Es gibt eine zunehmende Besorgnis darüber, ob Gewalttäter immer jünger und brutaler werden. In aktuellen Gerichtsverfahren stehen mehrere Minderjährige wegen schwerer Gewaltverbrechen vor Gericht, was die Frage aufwirft, ob Jugendliche tatsächlich gewalttätiger werden. Und am Ende natürlich: Woran diese erschreckende Entwicklung liegt.
Doch es gibt Entwarnung. Wenn man den Experten nämlich glaubt und genau zuhört, ist die Entwicklung gar nicht so dramatisch bzw. sogar rückläufig. In einem Interview erklärt der Jurist und Kriminologe Christian Walburg, dass nur sehr wenige Jugendliche so gewalttätig sind, dass es zu schweren Gewaltdelikten wie Totschlag oder Mord kommt. Langfristig betrachtet ist die Verbreitung von Jugendgewalt in vielen westlichen Gesellschaften, einschließlich Deutschland, rückläufig, obwohl es vereinzelt Schwankungen geben kann. Möglicherweise ist es die Presse, die diese schweren Fälle von Gewalt im Jugendalter großzügig publiziert und damit nachhaltig in den Köpfen der Menschen verankert.
Diejenigen, die schwer gewalttätig werden, weisen oft ungünstige Sozialisationsbedingungen auf, wie etwa Gewalt in der Familie oder ein Mangel an Zuwendung. Sie könnten auch lernen, sich durch Gewalt im Freundeskreis durchzusetzen, und es fehle oft zudem an einem Umfeld, das dem entgegenwirken könne.
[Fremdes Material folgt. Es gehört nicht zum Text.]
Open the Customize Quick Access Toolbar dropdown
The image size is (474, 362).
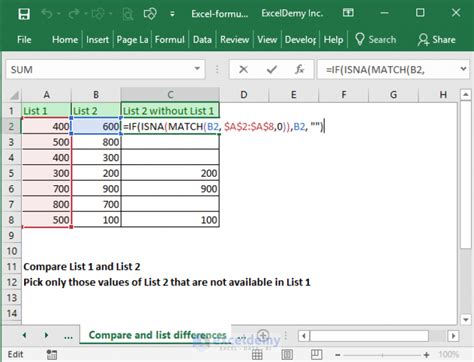coord(172,14)

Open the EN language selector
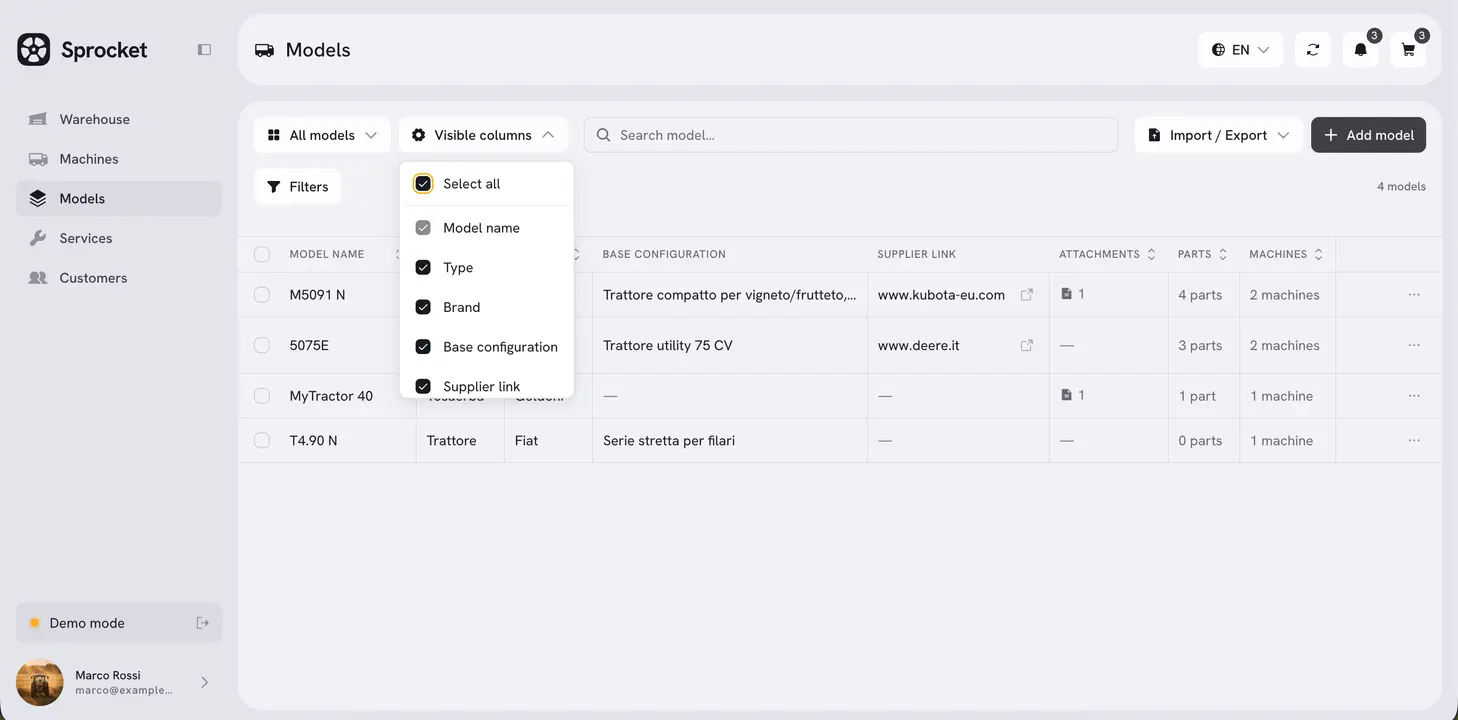click(1240, 50)
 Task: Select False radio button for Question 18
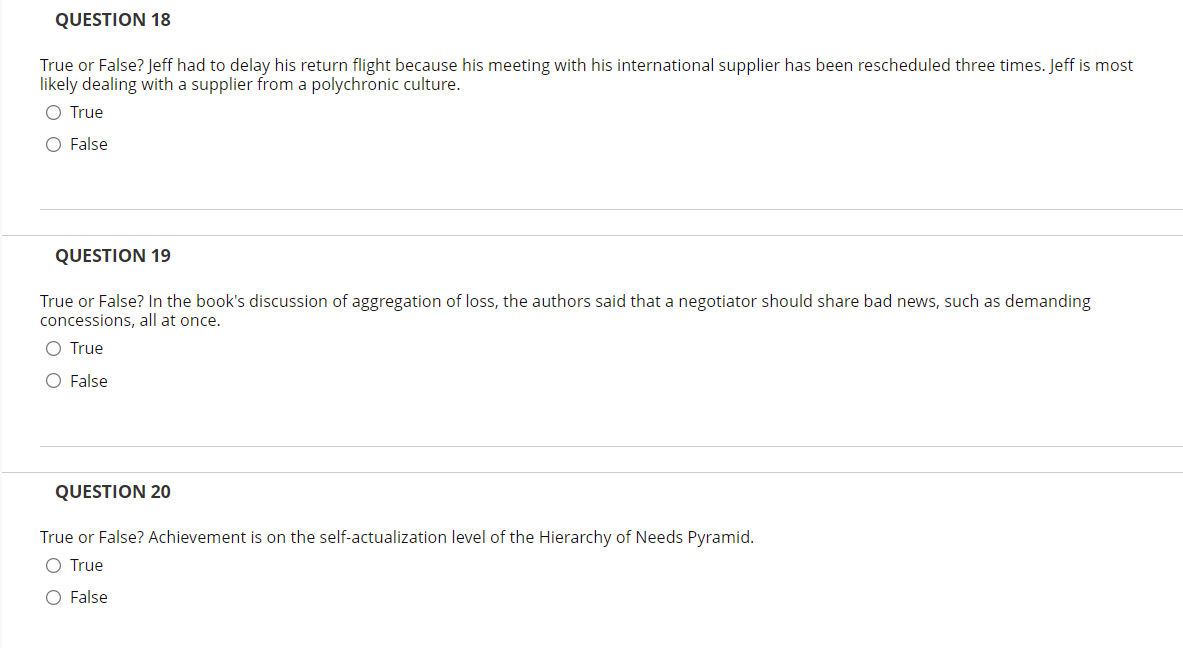(53, 144)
Dirk Baier, Professor für Delinquenz und Kriminalprävention in Zürich, betont, dass die meisten Jugendlichen nicht mit Gewalt polizeilich in Erscheinung treten. Jedoch könnten sie über soziale Medien problematische Vorbilder kennenlernen, was zu einer Veränderung ihrer Einstellungen zur abnormalen Gewaltakzeptanz führen könne.
Es bleibt eine gesellschaftliche Daueraufgabe, Normen zu vermitteln, die Gewalt als inakzeptabel betrachten. Dazu gehört eine frühzeitige und lebensbereichsübergreifende Prävention durch Unterstützung von Familien in Krisensituationen, Förderung elterlicher Erziehungskompetenz, schulische Gewaltprävention und Programme zur Förderung von Empathie und Konfliktlösung. Leider ist dafür in den meisten Schulen keine Zeit und kein Personal vorhanden.